I’ve been working on an installer/uninstaller for firesync 2. The installer is fairly straightforward, although it is quite a bit of work to set registry keys and make shortcuts, but overall it’s all fairly standard stuff. The one unique aspect of the firesync installer is that it is multi-part and actually consists of 2 executables. The first executable, the setup.exe file that will be distributed, is a native code binary + a zip archive. This program checks that the .NET Framework 2.0 is installed and extracts the zip archive to a folder in the user’s temporary directory. The zip archive contains the firesync executable and data files, but also contains another setup executable setupx.exe (a .NET executable). This executable is the real setup, as it shows/prompts the user for setup information (installation directory, whether or not to make a desktop icon, etc.), copies over the necessary files, makes program shortcuts, and writes registry entries so that firesync appears in the Add/Remove Programs list.
The reason for the multi-part installation is that it is much easier to design an interface using the WinForms designer in Visual C# compared to MFC, wxWidgets, etc. However, a .NET executable alone won’t suffice because users without the framework will just be given a cryptic error message (I think you get dialog about mscoree.dll not being found) and they’re not actually told that they need to install the framework.

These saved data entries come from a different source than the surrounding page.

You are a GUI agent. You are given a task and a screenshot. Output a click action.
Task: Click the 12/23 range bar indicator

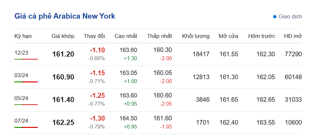[x=26, y=59]
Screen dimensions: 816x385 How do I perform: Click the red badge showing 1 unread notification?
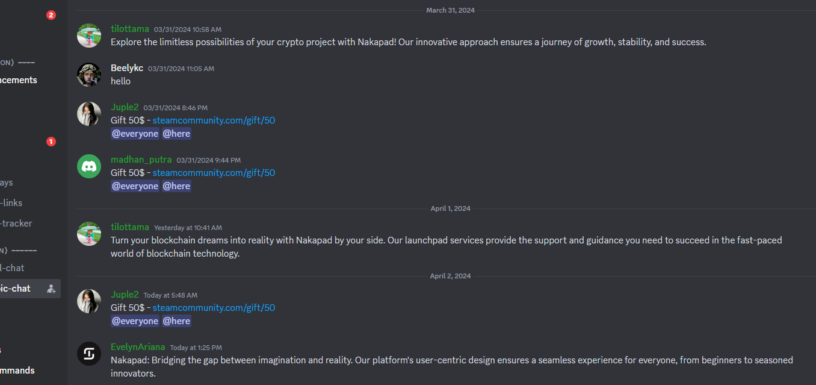[x=51, y=142]
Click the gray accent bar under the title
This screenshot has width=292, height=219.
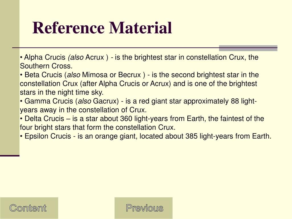[x=248, y=48]
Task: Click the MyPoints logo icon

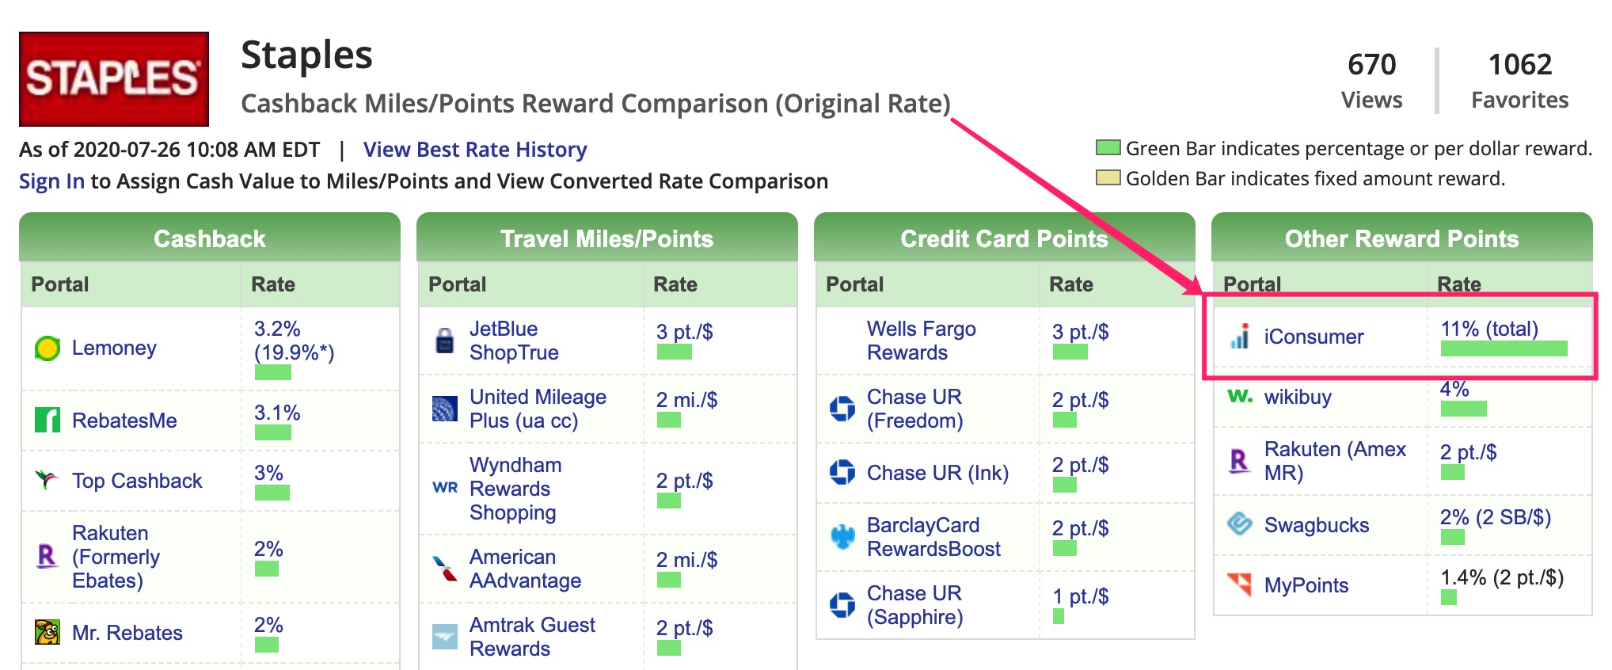Action: [1240, 584]
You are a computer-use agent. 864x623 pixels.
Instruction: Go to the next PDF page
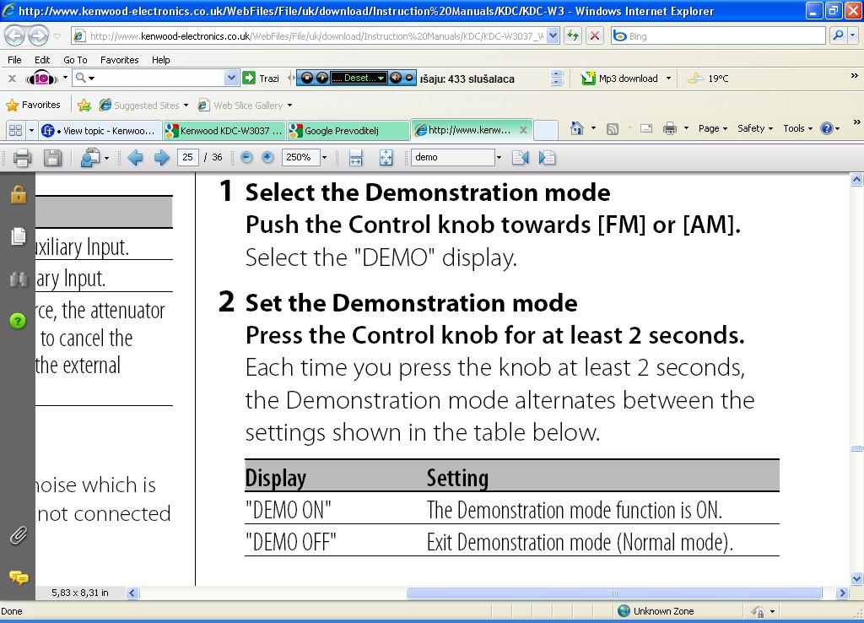pyautogui.click(x=162, y=157)
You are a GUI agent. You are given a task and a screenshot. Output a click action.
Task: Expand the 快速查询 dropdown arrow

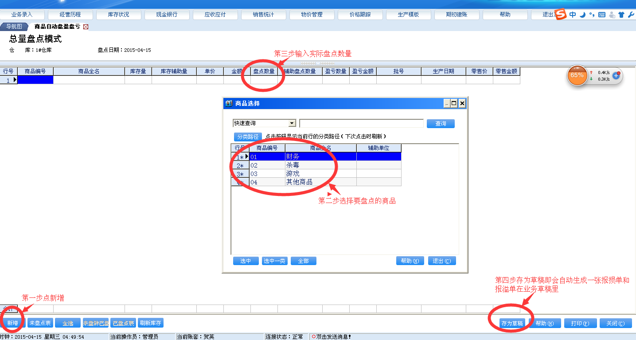click(x=292, y=123)
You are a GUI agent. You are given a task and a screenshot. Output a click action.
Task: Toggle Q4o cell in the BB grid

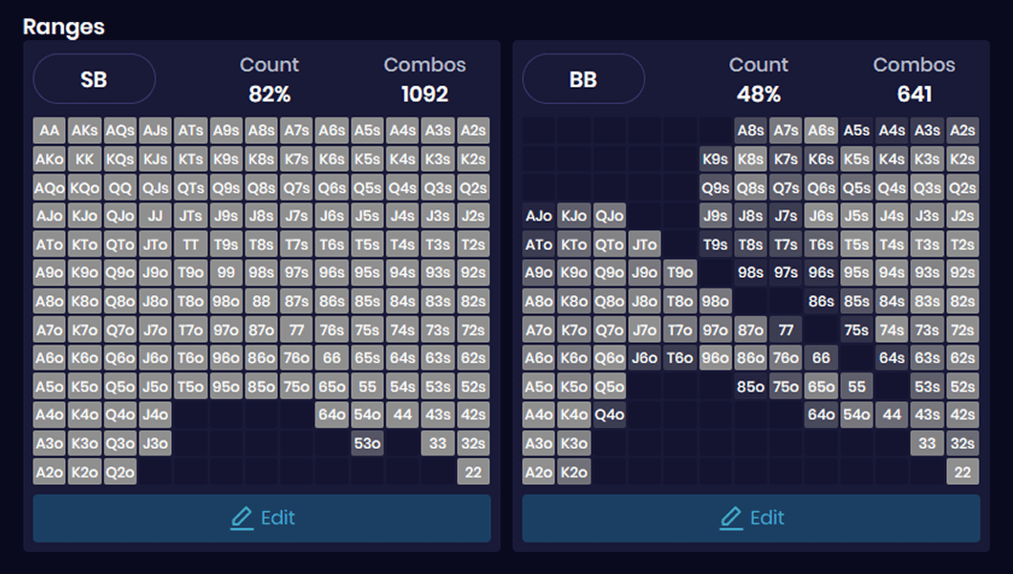click(x=609, y=415)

(fyi, the native code executable is being done with wxDevC++)
Now making an uninstaller should be simple, your just deleting files and removing a couple of registry entries (in general, I avoid the registry and for firesync I’m only using it for the entry in Add/Remove Programs). Also, I think it’s rare that a user will uninstall the .NET Framework then try to uninstall firesync, so it’s pretty safe to make the uninstaller a .NET executable. However, there’s one big issue (and it’s a major pain in the ass) that pops up when it comes to making an uninstaller, how do you delete the uninstaller executable itself? I was lucky enough to stumble across this old Q&A from Microsoft Systems Journal. It’s a very inter… well to be honest it’s a very boring read (how interesting can deleting a file be?), but it’s important stuff. Ultimately, I went with the simplest method, and just used a batch file (although I haven’t played around with setting thread priorities as mentioned in the article; I’m not crazy about doing it and I’m not sure if it’s even worth it).
Finally, some important issues I ran across that was not mentioned in the article:
- The directory your attempting to remove may be in use by the OS or another application. Another loop in the batch file should take care of this.
- You can’t have the batch file in the directory your trying to delete (you’ll never be able to delete it as it’ll be in use by cmd.exe, you’ll have to manually kill cmd.exe to delete the folder and free the CPU). This is simple to solve, I just put the batch file in the user’s temp directory.